• [GIVEN DATA]
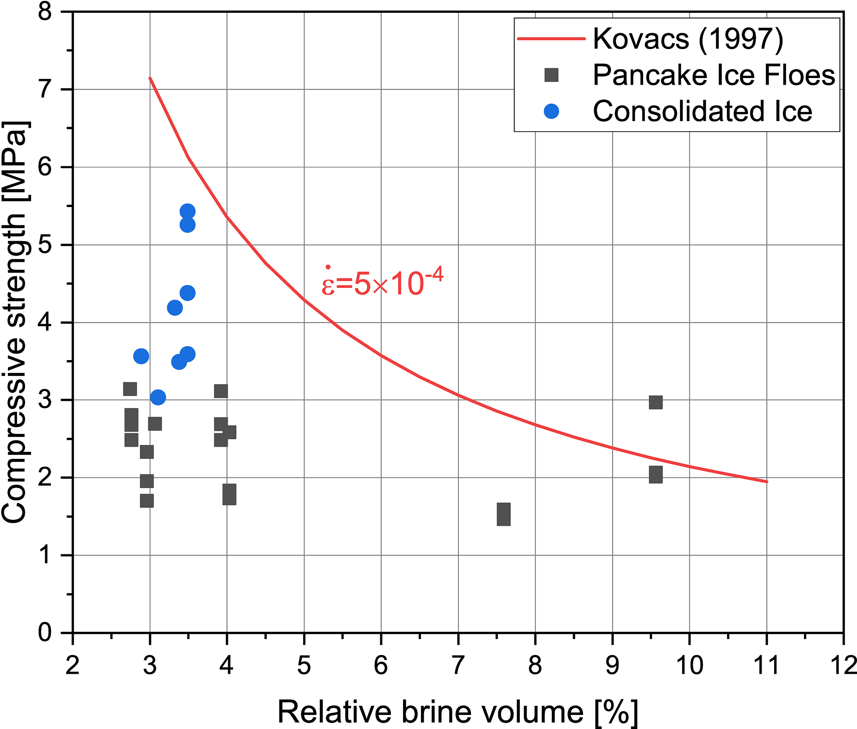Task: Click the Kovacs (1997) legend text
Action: click(688, 39)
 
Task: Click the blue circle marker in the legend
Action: click(551, 111)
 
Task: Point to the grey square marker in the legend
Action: click(551, 75)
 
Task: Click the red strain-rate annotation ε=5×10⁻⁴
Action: click(382, 282)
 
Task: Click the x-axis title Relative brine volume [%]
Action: click(457, 712)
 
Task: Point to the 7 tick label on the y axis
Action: click(45, 90)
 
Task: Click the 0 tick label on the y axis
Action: click(45, 633)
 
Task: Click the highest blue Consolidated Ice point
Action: click(187, 212)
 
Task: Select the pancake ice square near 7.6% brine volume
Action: click(503, 514)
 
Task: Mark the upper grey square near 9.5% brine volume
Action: click(655, 402)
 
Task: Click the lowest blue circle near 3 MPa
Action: click(158, 397)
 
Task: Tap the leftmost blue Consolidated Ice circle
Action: click(141, 356)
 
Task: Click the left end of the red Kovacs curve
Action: click(150, 78)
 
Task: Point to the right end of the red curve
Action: click(767, 482)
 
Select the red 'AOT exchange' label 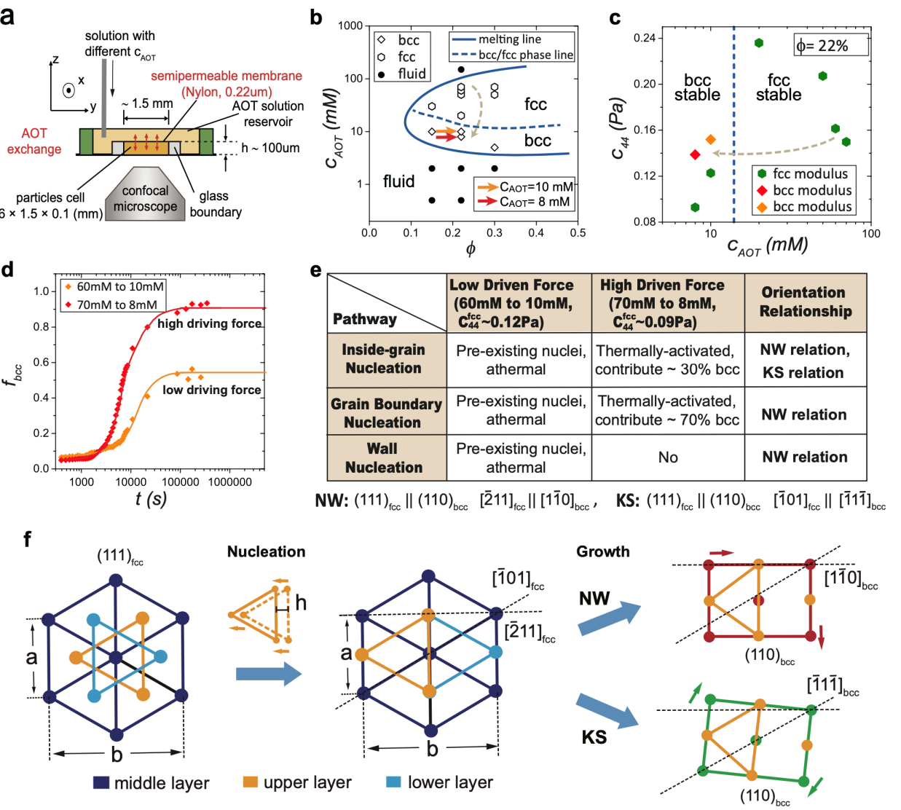coord(34,141)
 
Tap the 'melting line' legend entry coord(509,39)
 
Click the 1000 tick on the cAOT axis coord(350,26)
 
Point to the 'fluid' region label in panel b coord(398,181)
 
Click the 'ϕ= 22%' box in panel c coord(831,45)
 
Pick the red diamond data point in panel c coord(695,154)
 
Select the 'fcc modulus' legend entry coord(802,174)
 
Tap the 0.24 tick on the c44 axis coord(644,38)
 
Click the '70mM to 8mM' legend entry coord(117,304)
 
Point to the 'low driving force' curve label coord(211,390)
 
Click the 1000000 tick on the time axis coord(229,482)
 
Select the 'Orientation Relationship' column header coord(805,302)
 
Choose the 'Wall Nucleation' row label coord(384,458)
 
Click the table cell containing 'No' coord(668,457)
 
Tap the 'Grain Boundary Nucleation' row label coord(386,413)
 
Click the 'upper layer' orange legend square coord(251,782)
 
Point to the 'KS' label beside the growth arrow coord(594,737)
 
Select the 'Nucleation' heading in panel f coord(266,551)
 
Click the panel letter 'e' coord(315,270)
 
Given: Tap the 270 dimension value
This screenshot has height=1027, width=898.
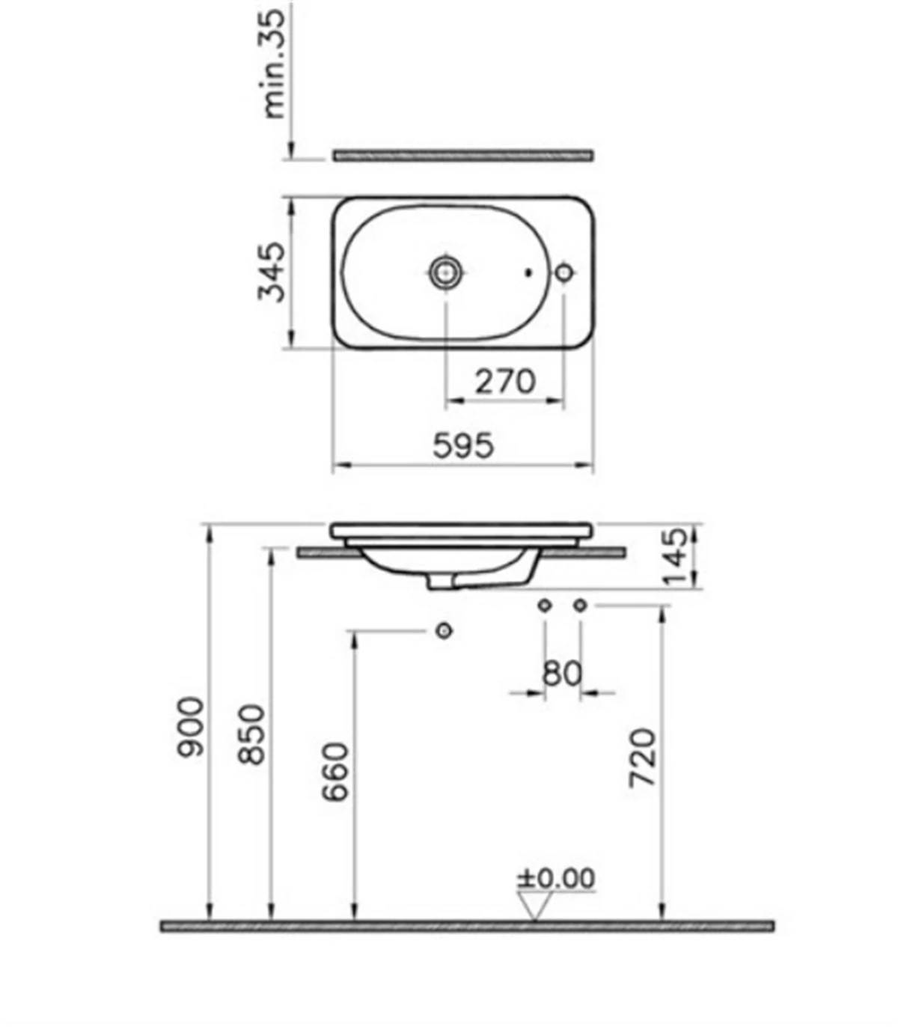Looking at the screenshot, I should click(506, 382).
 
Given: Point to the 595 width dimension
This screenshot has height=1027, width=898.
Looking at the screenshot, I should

• [EXERCISE] Rewrite the part of the records that opens with the line containing "Point to the 'KS'" and runs through the end of the records, swapping "dimension" for "measurement" and keeping everything else unchanged. Omit the pictures from your answer.

• [SOLVED PROBLEM]
Point to the 'KS' label beside the growth arrow coord(594,737)
 
Select the 'Nucleation' heading in panel f coord(266,551)
 
Click the panel letter 'e' coord(315,270)
 
Given: Tap the 270 measurement value
This screenshot has height=1027, width=898.
Looking at the screenshot, I should click(506, 382).
 
Given: Point to the 595 width measurement
This screenshot has height=1027, width=898.
Looking at the screenshot, I should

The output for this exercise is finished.